Similar to the mouse model, we found altered stromal composition and loss of FDCs in the spleen of CLL patients. We also observed the presence of CXCL13 in human CLL spleen and lymph nodes, and that the number of CXCL13+ cells increases during disease transformation. Our findings demonstrate that leukemia progression induces changes in the follicular stromal microenvironment, and indicate that FDCs are dispensable for the late phase of CLL progression, and likely play a role only in the early phase, as previously proposed25.

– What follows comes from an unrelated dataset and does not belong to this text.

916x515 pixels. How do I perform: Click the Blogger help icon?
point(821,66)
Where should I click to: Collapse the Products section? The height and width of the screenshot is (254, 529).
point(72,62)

Based on the GEP data, we hypothesized that preventing RA-signaling could be a strategy to interfere with stroma–leukemia interactions at multiple levels. Indeed, our results showed that mice fed with a VAD diet or treated with an RA-signaling inhibitor survive longer as compared to controls, and this phenotype appears to be the result of reduced accumulation and expansion of leukemic cells in lymphoid tissues. Although our data point to a role of retinoids in modulating stroma–leukemia interactions at multiple levels, we cannot exclude that RA-signaling inhibition may also have a cell autonomous effect on leukemic cells. This hypothesis is based on findings showing that RA-signaling plays a role in the development of marginal zone B cells and B1 cells43.

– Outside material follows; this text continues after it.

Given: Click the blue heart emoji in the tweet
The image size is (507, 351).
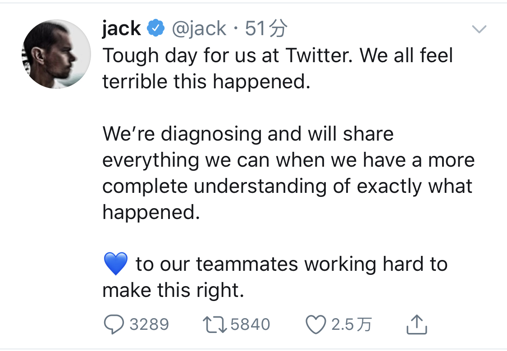Looking at the screenshot, I should tap(116, 264).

Our findings also reveal that mesenteric FALCs represent additional leukemia-supportive niches, and that retinoid-antagonist therapy prevents FALC formation, and consequently the expansion of leukemia in the peritoneal cavity. These findings are in line with the notion that RA was shown to affect the migration of B cells to the gut by inducing α4β7 integrin43. Furthermore, given the high retinoids content of the peritoneal adipose tissue, it is also likely that RA-signaling impacts on Cxcl13 expression, homing of leukemia to the peritoneal cavity, and consequently FALC formation. Of note, peritoneal infiltration and enlargement of abdominal LNs occurs in CLL and other blood malignancies44. Although several reports have linked omental FALCs with solid tumor metastasis, it is unknown whether FALCs are induced in human CLL, and function as supportive niches promoting disease progression.

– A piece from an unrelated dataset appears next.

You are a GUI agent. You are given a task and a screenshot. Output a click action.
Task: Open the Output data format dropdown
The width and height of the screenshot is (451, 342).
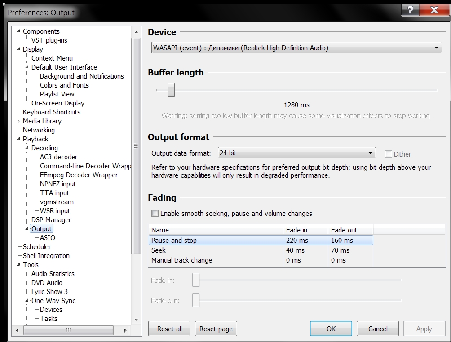click(x=296, y=153)
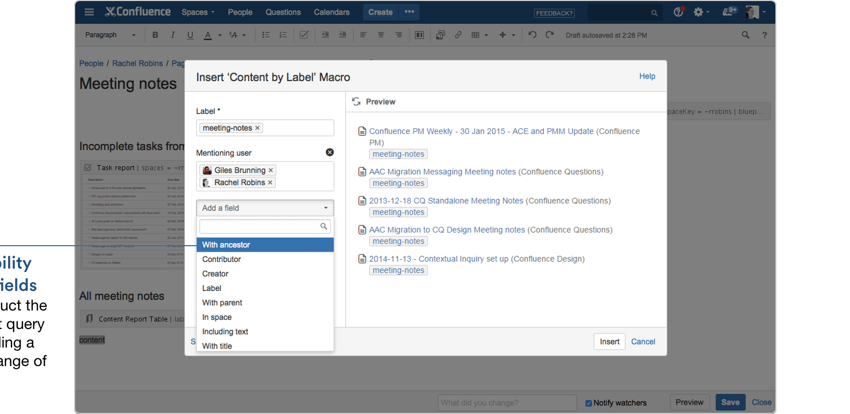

Based on our findings in mice, we propose that leukemic cells are capable to increase retinoic acid activity in the microenvironment. In addition, our work also indicates that upon interaction with mouse and human leukemic cells, stromal cells can up-regulate the enzymes involved in RA synthesis, which can act in an autocrine and paracrine fashion to stimulate multiple pathways, including ECM–leukemia interactions, adhesion, and chemokine secretion, and possibly in combination with other pathways such as toll-like receptor signaling, as previously demonstrated45. In addition, we suggest that RA acting in a paracrine manner activates target genes in both neoplastic and other non-tumoral cells of the microenvironment. Recently, a retinoic acid-low microenvironment in multiple myeloma (MM) was shown to prevent differentiation of MM cells and promote drug resistance46, a mechanism that we have not investigated. However, previous work indicate that retinoic acid does not promote differentiation of CLL cells47.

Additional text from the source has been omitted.